##### Available data #####

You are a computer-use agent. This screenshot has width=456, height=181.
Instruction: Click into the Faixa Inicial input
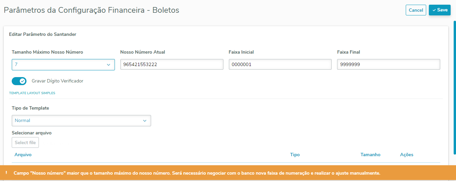point(280,64)
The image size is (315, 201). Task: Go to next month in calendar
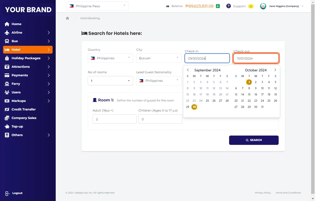[x=275, y=70]
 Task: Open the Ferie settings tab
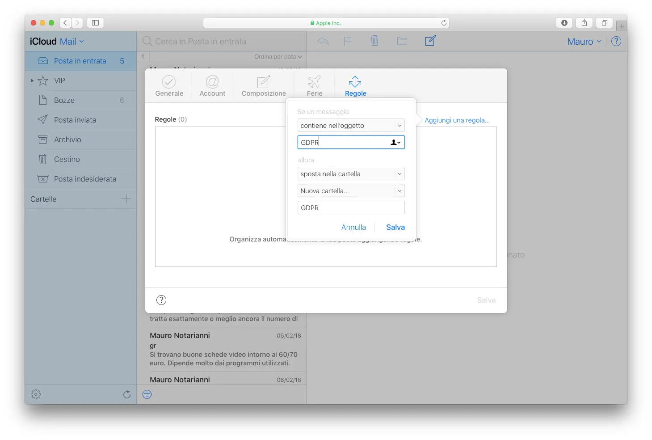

#####

Task description:
Swap "Task" for "Step" throughout the records above, leaving every other line unchanged. Leave the pictures out of your answer.

Task result:
You are a computer-use agent. This screenshot has width=456, height=181.
Instruction: Click into the Faixa Inicial input
point(280,64)
The image size is (315, 201). Step: Go to next month in calendar
[x=275, y=70]
 Step: Open the Ferie settings tab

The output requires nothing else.